Severinus... Ce nom inscrit sur un simple fragment de poterie du début de notre ère a permis aux archéologues d'identifier l'un des artisans qui travaillaient à l'atelier de potiers gallo-romain de Rainvillers (Oise).

Dernière modification
10 mai 2016

La fouille préventive de ce site a été réalisée en 2005, en amont des travaux d'aménagement de la route nationale 31, après qu'une série de diagnostics archéologiques aient permis d'identifier une douzaine d'indices de sites sur le tracé du projet routier.
 
Depuis les temps les plus reculés, l'argile et la production de céramiques ont largement contribué à faire la renommée du Pays de Bray. Les innombrables poteries d'époque romaine déjà découvertes dans le Beauvaisis attestent une production très importante, cependant aucun atelier de potier de cette période n'avait encore pu être fouillé, à l'exception de celui d'Aux Marais dans les années 1960. Ce dernier, et plus récemment celui de Rainvillers, apportent ainsi des données essentielles sur l'implantation et le développement des ateliers de potiers dans la région de Beauvais au cours de la période romaine.

La terre cuite des Romains

L'artisanat de la terre cuite est extrêmement important dans l'Antiquité, dans la mesure où il fournit l'essentiel des récipients : ceux utilisés pour le transport ou pour le stockage des denrées (comme les amphores), la vaisselle de cuisine et de table ; sans oublier les briques et les tuiles destinées à la construction des bâtiments.

La conquête de la Gaule par les Romains entraîne une adaptation de la culture gauloise à celle des conquérants. Cette acculturation est évidente lorsque l'on examine la vaisselle. Des formes nouvelles, tout d'abord importées d'Italie, sont rapidement copiées par les Gallo-Romains puis se généralisent : coupes, plats, gobelets, casseroles, marmites, mortiers, cruches, amphores. La diversification des productions est surtout visible aux IIe et IIIe siècles, les éléments gaulois et romains étant alors parfaitement synthétisés.

La diversité des formes de poteries révèle une utilisation adaptée de chaque récipient et l'adoption de pratiques alimentaires nouvelles, avec notamment l'introduction d'ingrédients méditerranéens qui nécessitent des modes de préparation différents, à l'exemple des mortiers traduisant un nouvel attrait pour les aliments pilés et les plats savamment épicés.

Les céramiques de Rainvillers

Les céramiques fabriquées à Rainvillers représentent la quasi totalité du vaisselier en usage à l'époque romaine : vaisselle de table (gobelets, bols), vaisselle à feu (plats, casseroles, marmites, bouilloires), vaisselle dévolue au stockage des aliments (amphores, cruches, dolia) ou encore à leur préparation (mortiers). La fouille permet d'esquisser une première image des poteries typiques du Beauvaisis au début du Bas-Empire (IIIe siècle). Les éléments chronologiques, livrés par la numismatique, l'archéomagnétisme et la céramologie, convergent pour dater une partie de la production vers 275 après J.-C.

* **Lignes présentées**:
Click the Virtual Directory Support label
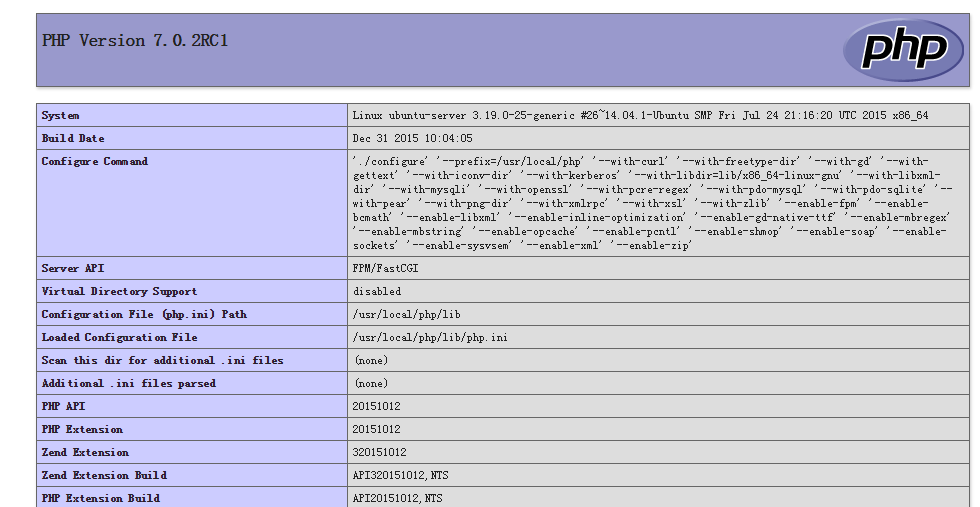 pos(119,291)

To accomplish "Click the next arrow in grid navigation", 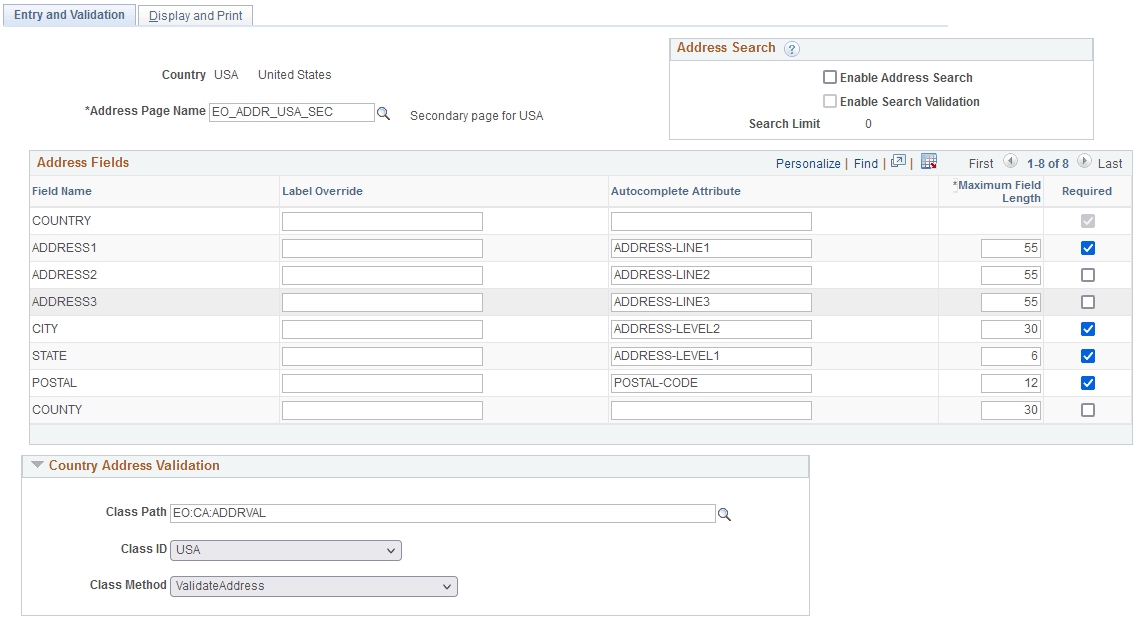I will tap(1085, 161).
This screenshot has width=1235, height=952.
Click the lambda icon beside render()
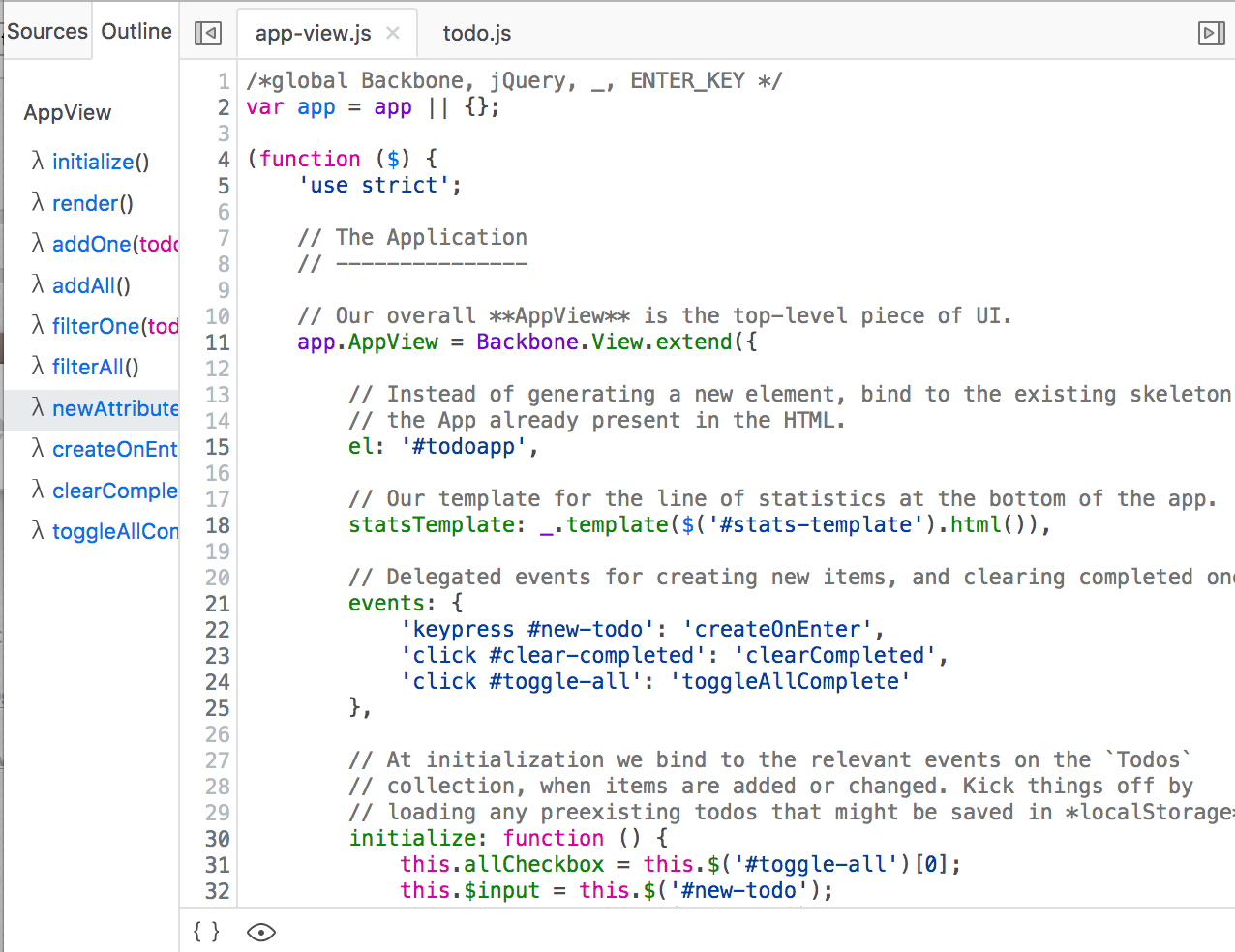coord(38,203)
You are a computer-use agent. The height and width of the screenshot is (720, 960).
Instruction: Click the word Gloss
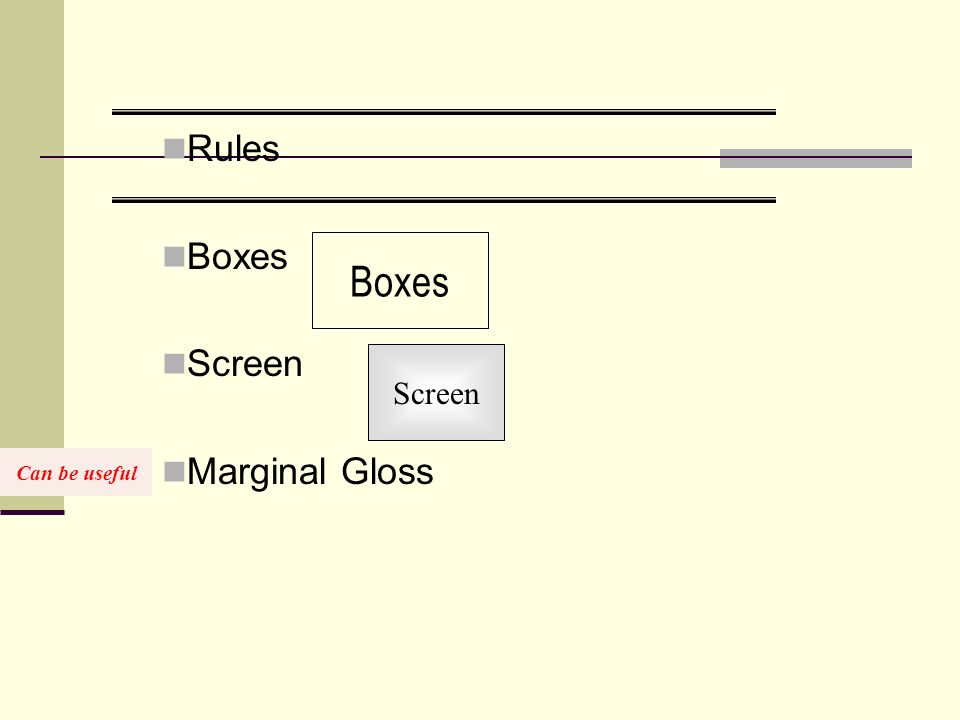(x=388, y=472)
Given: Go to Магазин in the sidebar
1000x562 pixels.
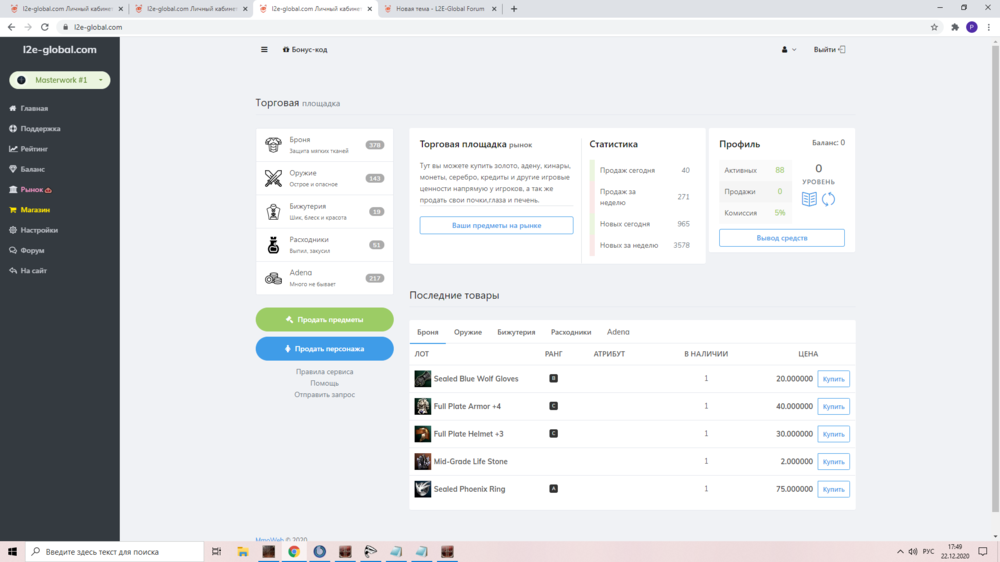Looking at the screenshot, I should coord(35,210).
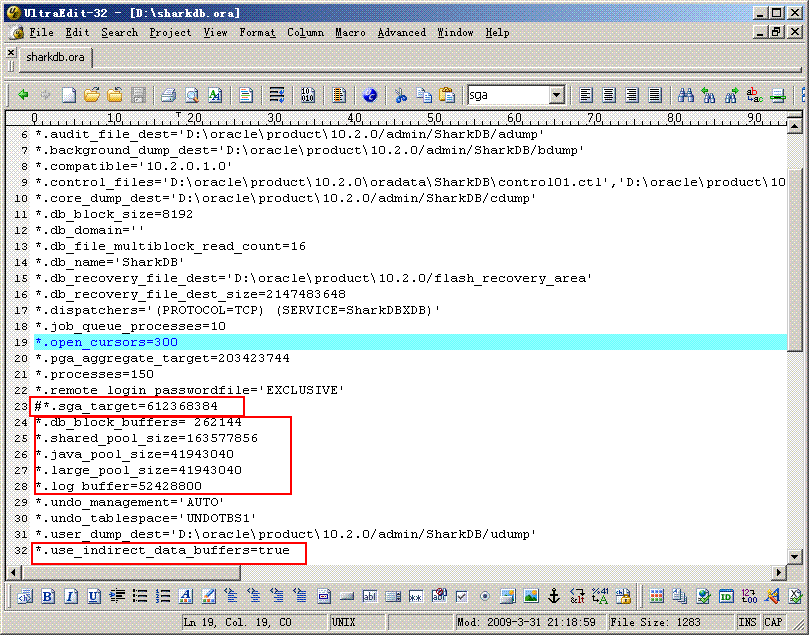Toggle the INS insert-mode indicator
This screenshot has height=635, width=809.
coord(748,622)
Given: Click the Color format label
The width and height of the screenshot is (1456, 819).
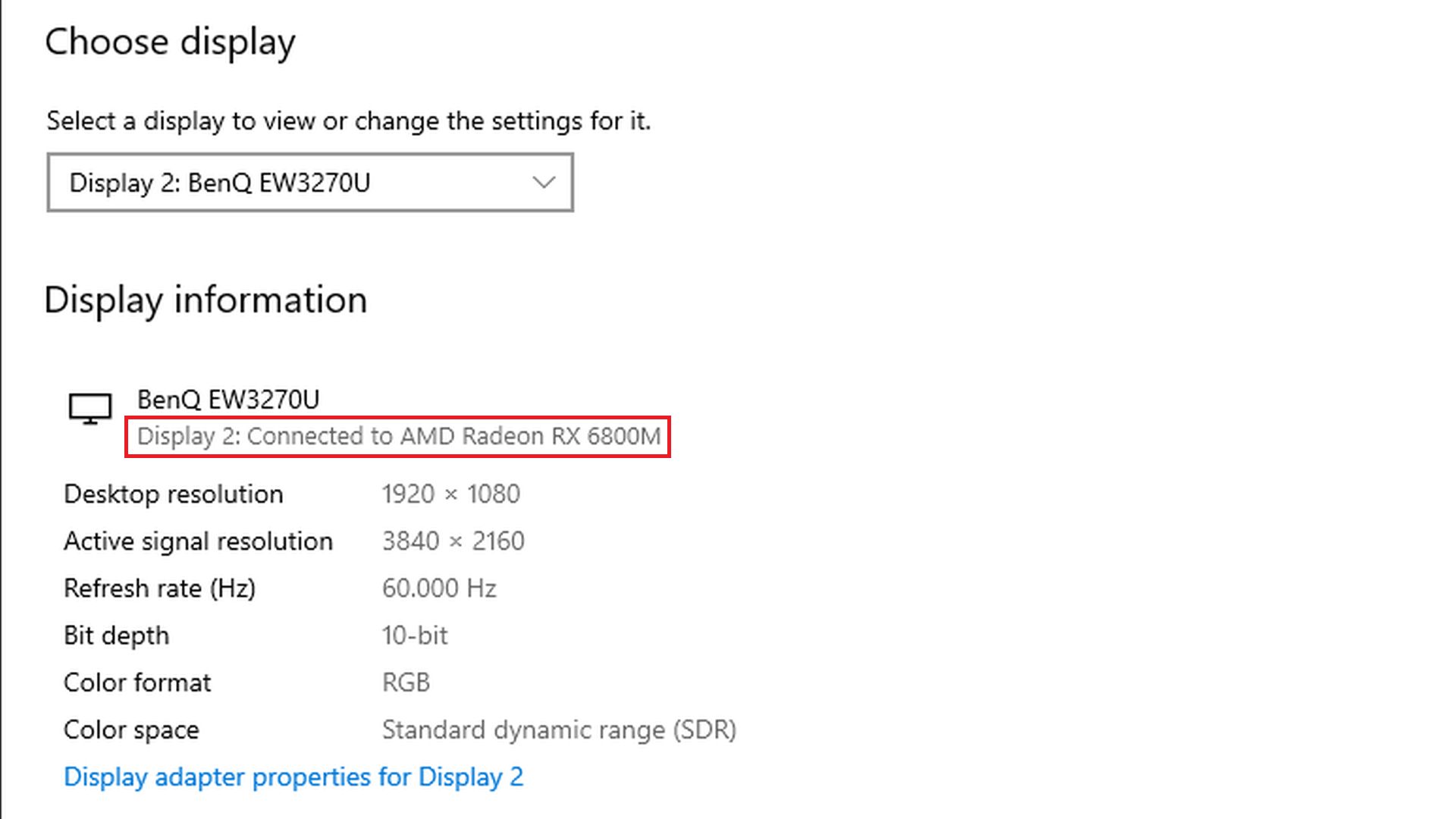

* **Questions et exercices**:
[A] D'après le texte sur l'atelier de potiers de Rainvillers, en quelle année la fouille préventive du site a-t-elle été réalisée ?
[B] Poursuivez le texte sur l'atelier de potiers de Rainvillers à partir de l'endroit où il s'arrête.

* **Réponses aux exercices**:
[A] En 2005.

[B]
 
Le succès des céramiques du Beauvaisis dans le Nord de la Gaule est certainement dû à la qualité de l'argile et à la dextérité des potiers à fabriquer d'excellentes céramiques à feu, résistantes aux chocs thermiques. Des recherches récentes ont montré que leur diffusion pouvait s'étendre jusqu'à 80 km du lieu de production (Étaples dans le Pas-de-Calais, Beuvraignes dans la Somme, Beaumont-sur-Oise dans le Val-d'Oise), voire bien au-delà comme l'atteste la découverte d'une marmite sur l'île de Guernesey.

La céramologie, l'étude des céramiques

Science complémentaire à l'archéologie, la céramologie permet de déterminer la datation des céramiques, principalement en les comparant avec les types et les formes déjà référencés et datés. Son étude porte à la fois sur les techniques de fabrication (façonnage, traitement des surfaces, cuisson), les formes (typologie), les pâtes (analyses microscopique, pétrographique et chimique) et les motifs décoratifs, qui peuvent être estampés, incisés, gravés, appliqués, peints ou moulés.

Par ailleurs, à travers l'analyse des matériaux utilisés pour constituer la pâte comme l'argile et le dégraissant, la céramologie contribue à définir l'origine géographique des poteries et l'étendue des aires culturelles. Elle participe ainsi à la connaissance des réseaux commerciaux à une période donnée. Dans certains cas, elle permet également de caractériser l'origine ethnique des occupants des sites archéologiques, ainsi que le statut et la fonction de ces derniers. Par exemple, une fosse contenant exclusivement des restes d'amphores pourra être interprétée comme une structure de stockage de denrées.